(Stored records)
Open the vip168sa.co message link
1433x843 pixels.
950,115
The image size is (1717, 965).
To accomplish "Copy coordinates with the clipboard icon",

#### What you need to do
In full and word for word, reproduce the data above.

#### Solution
Open the vip168sa.co message link
1433x843 pixels.
950,115
The image size is (1717, 965).
To accomplish "Copy coordinates with the clipboard icon",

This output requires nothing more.